Rows before cleaning: 86
Rows after cleaning: 86
Rows removed: 0


## 5. Process and Format Dates

In [95]:
df_cleaned["Date"] = pd.to_datetime(df_cleaned["Date"]).dt.date

## 6. Remove Duplicate Records Based on Date and Title

In [96]:
print("Checking for duplicate records based on Date and Title...")
print(f"Total rows before duplicate removal: {len(df_cleaned)}")

# Megkeressük a duplikált sorokat
duplicates = df_cleaned[df_cleaned.duplicated(subset=['Date', 'Title'], keep=False)]
duplicate_count = len(duplicates)

print(f"Number of duplicate rows found: {duplicate_count}")
print(f"Unique duplicate pairs: {duplicate_count // 2 if duplicate_count > 0 else 0}")

if duplicate_count > 0:
    print("\nDuplicate records (showing first 10):")
    print("=" * 60)
    display(duplicates[['Date', 'Title', 'Sentiment Score']].head(10))

    # Megmutatjuk a legtöbb duplikált sort tartalmazó dátumokat
    duplicate_dates = duplicates['Date'].value_counts().head(5)
    print("\nTop 5 dates with most duplicates:")
    print(duplicate_dates)

    # Ténylegesen eltávolítjuk a duplikált sorokat
    df_cleaned = df_cleaned.drop_duplicates(subset=['Date', 'Title'])
    print(f"\nDuplicates removed. Total rows after removal: {len(df_cleaned)}")
else:
    print("No duplicates found.")

Checking for duplicate records based on Date and Title...
Total rows before duplicate removal: 86
Number of duplicate rows found: 0
Unique duplicate pairs: 0
No duplicates found.


In [97]:
# Remove duplicates - keep the first occurrence
rows_before_dedup = len(df_cleaned)
df_cleaned = df_cleaned.drop_duplicates(subset=['Date', 'Title'], keep='first')
rows_after_dedup = len(df_cleaned)
duplicates_removed = rows_before_dedup - rows_after_dedup

print(f"Rows before duplicate removal: {rows_before_dedup}")
print(f"Rows after duplicate removal: {rows_after_dedup}")
print(f"Duplicate rows removed: {duplicates_removed}")
print(f"Duplicate removal rate: {(duplicates_removed/rows_before_dedup*100):.1f}%")

# Reset index after removing duplicates
df_cleaned = df_cleaned.reset_index(drop=True)
print(f"\nDataFrame index has been reset.")
print(f"Final dataset size: {len(df_cleaned)} rows")

# Verify no duplicates remain
remaining_duplicates = df_cleaned.duplicated(subset=['Date', 'Title']).sum()
print(f"Verification: {remaining_duplicates} duplicates remaining (should be 0)")
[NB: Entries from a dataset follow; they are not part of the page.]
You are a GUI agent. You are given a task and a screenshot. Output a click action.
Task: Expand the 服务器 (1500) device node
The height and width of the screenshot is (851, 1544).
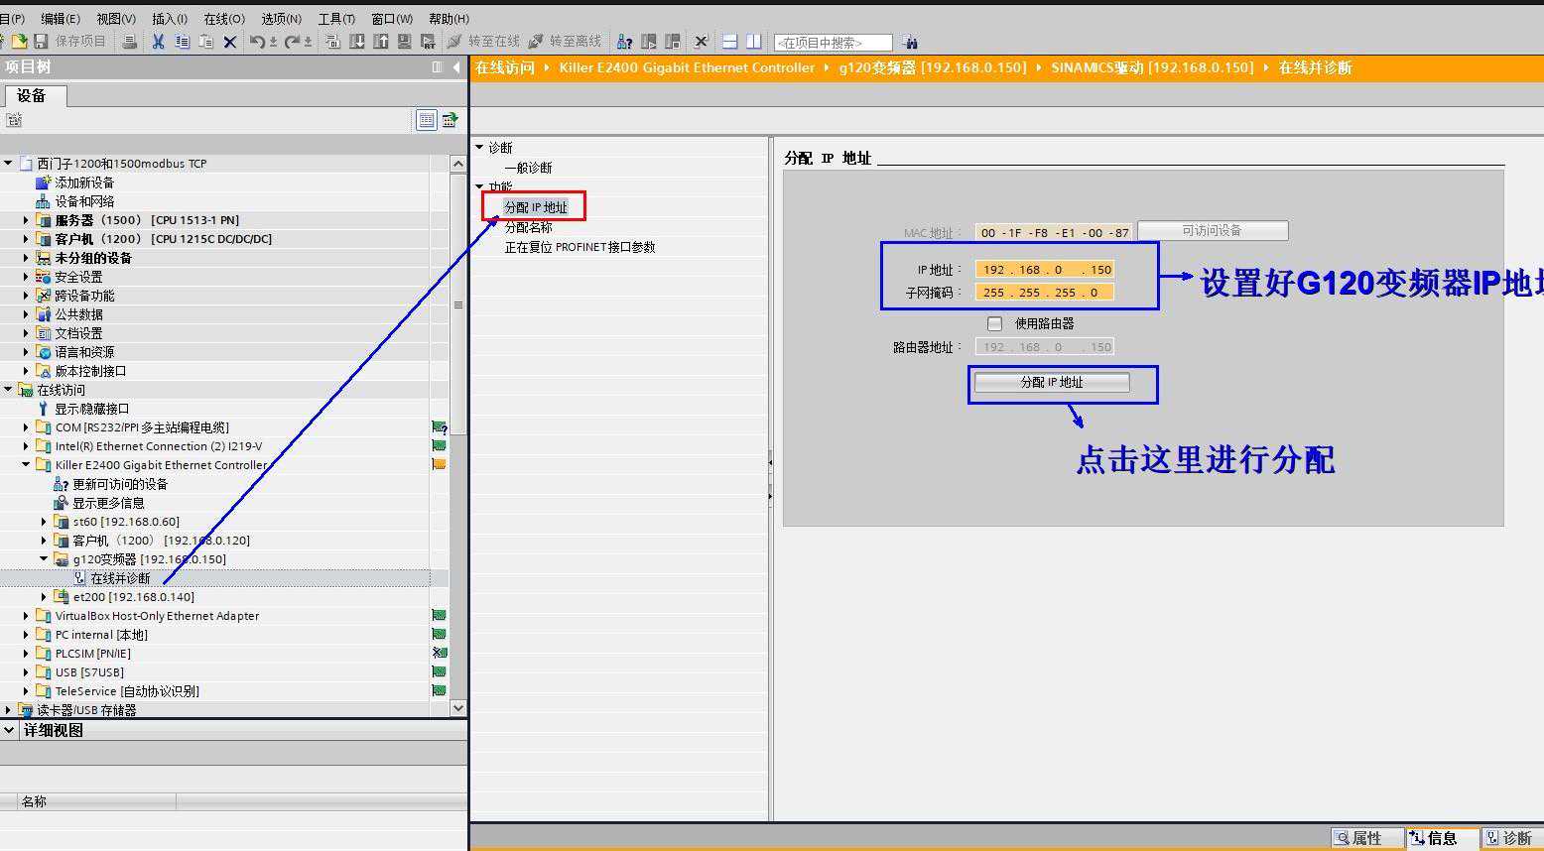point(26,220)
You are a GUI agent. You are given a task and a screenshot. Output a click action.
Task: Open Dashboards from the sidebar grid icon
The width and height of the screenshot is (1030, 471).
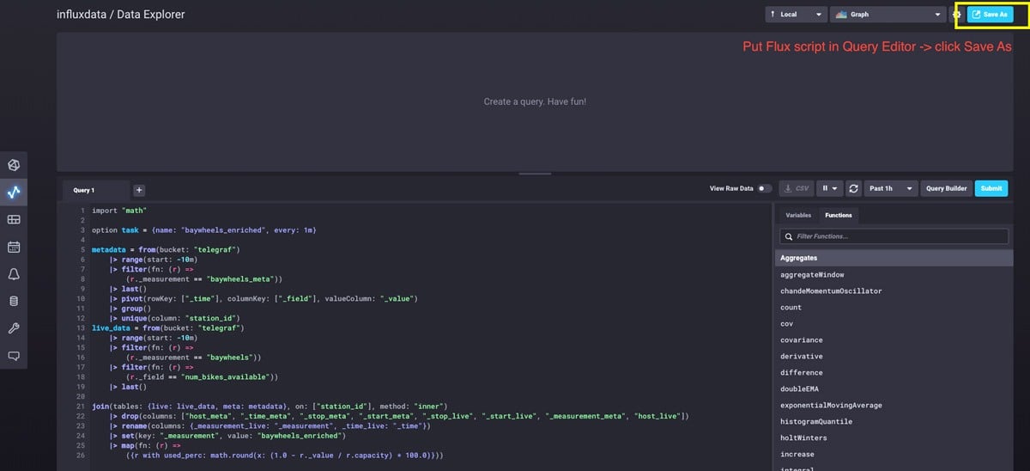14,220
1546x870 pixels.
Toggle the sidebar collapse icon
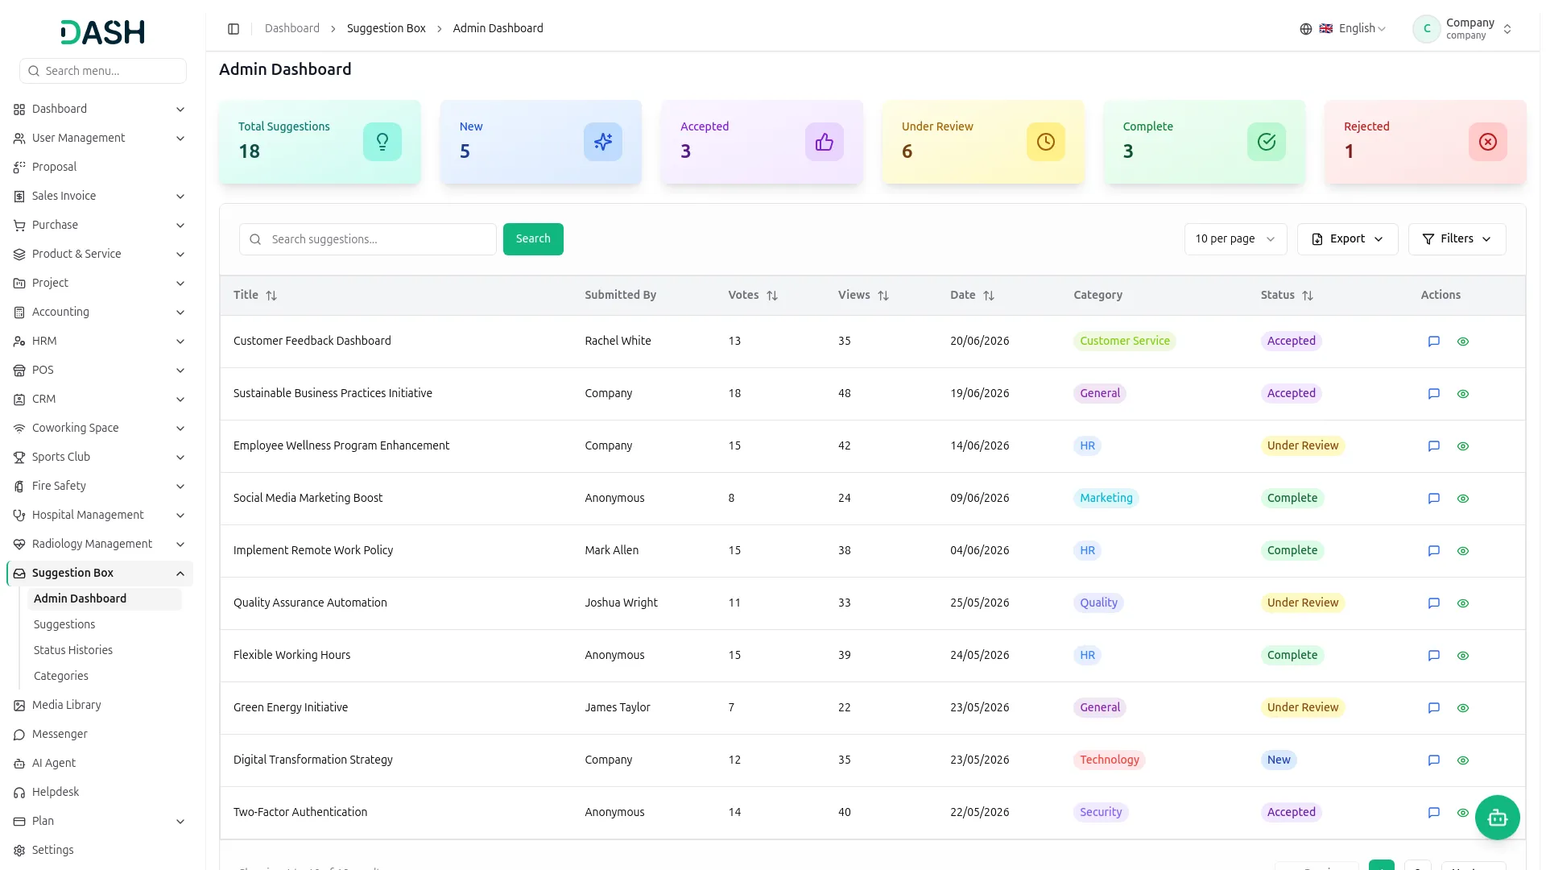[x=234, y=29]
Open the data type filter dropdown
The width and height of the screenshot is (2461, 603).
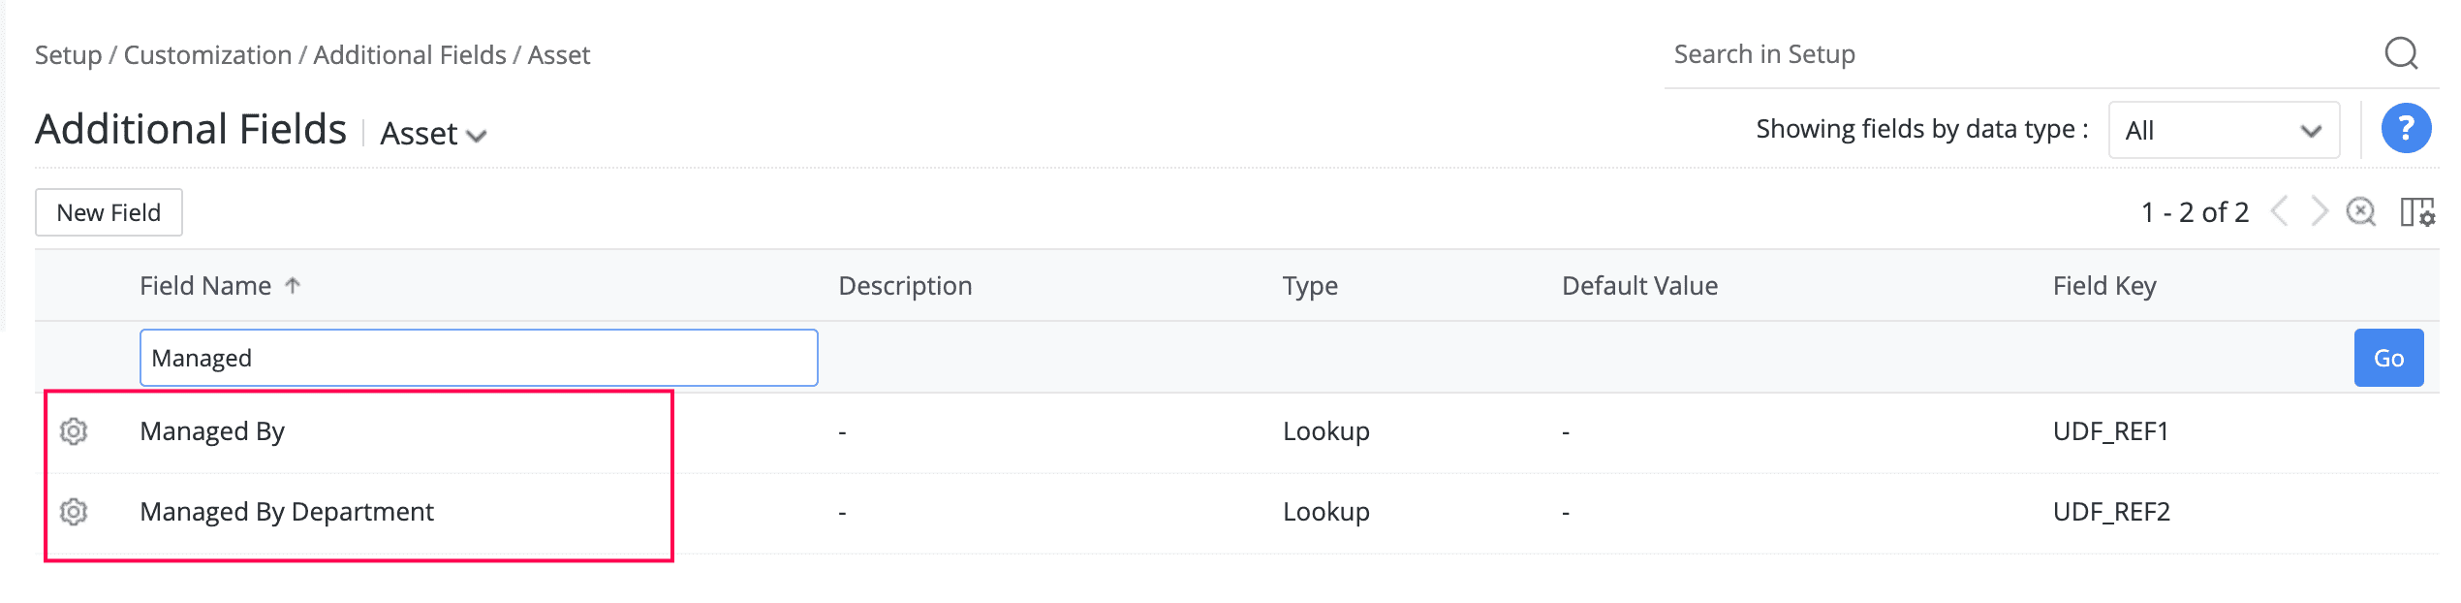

Rows before duplicate removal: 86
Rows after duplicate removal: 86
Duplicate rows removed: 0
Duplicate removal rate: 0.0%

DataFrame index has been reset.
Final dataset size: 86 rows
Verification: 0 duplicates remaining (should be 0)


## 7. Save Cleaned Data

In [98]:
output_dir = "../data/cleaned/"
os.makedirs(output_dir, exist_ok=True)

# Save cleaned data to CSV
cleaned_file_path = os.path.join(output_dir, "cleaned_news_data.csv")
df_cleaned.to_csv(cleaned_file_path, index=False)

print(f"Cleaned data saved to: {cleaned_file_path}")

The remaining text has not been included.